Funding Distribution
  • Only 17 states have progressive funding systems, providing greater funding to high-poverty districts. Utah, New Jersey, Ohio, and Minnesota remain the four most progressive states.
  • Six states have regressive funding systems, meaning districts with higher poverty rates actually receive less funding than more well-off districts. The most regressive state is Illinois, followed by North Carolina, Alabama, Michigan, Texas, and Colorado.
  • Some states have improved funding distribution by at least one letter grade (Delaware, Kansas, Louisiana, and Maryland), while other states have regressed one letter grade (Minnesota, Montana, North Carolina, North Dakota, and Texas).
Effort
  • Delaware, South Dakota, North Dakota, and Tennessee rank lowest on effort.
  • Vermont, New Jersey, New York, and New Hampshire rank highest.
  • While states’ relative rankings shifted, the overall trend saw states increasing funding effort.
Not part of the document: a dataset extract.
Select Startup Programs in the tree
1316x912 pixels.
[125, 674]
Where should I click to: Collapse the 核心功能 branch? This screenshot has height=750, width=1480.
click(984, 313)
Thirty-four states had higher effort indices than in the 2010 report, though the magnitude of the changes was small.
  • Two states – Hawaii and Maine – each had a particularly large disinvestment in public education, reducing their funding effort by over 20%.
  • The resources available to schools are a function of both state effort and state wealth. A state may exert above average effort, but if it has low wealth it may still have low funding levels (e.g., Kentucky). A state with high wealth may need to exert little effort to generate relatively high funding levels (e.g., Delaware).
Coverage
  • The top ranked states – Wyoming, Utah, Alaska, and Idaho - have few students enrolled in private schools, and private school students are from households with incomes that are only about one-third higher than their public school counterparts.
  • In the lowest ranked states – the District of Columbia, Louisiana, and Delaware –about one-fifth of the student population is enrolled in private schools, and those students come from households with significantly higher incomes, as much as two and three times those of public school students.
Improving Funding Fairness
The goal of the National Report Card is to provide a deeper understanding of the condition of state finance systems across the county. The results of this evaluation can be used by stakeholders, community leaders, elected officials, and concerned citizens working to reform state school funding.
As education reform initiatives capture the public’s attention, the National Report Card presents the critical element for successful public schools. The ability to improve states’ educational outcomes, whether closing achievement gaps, increasing college and career readiness, or supporting teacher quality, depends on the foundation of a fair school funding system. The National Report Card contributes valuable information that can help determine the direction of public education policy at the federal, state, and local level.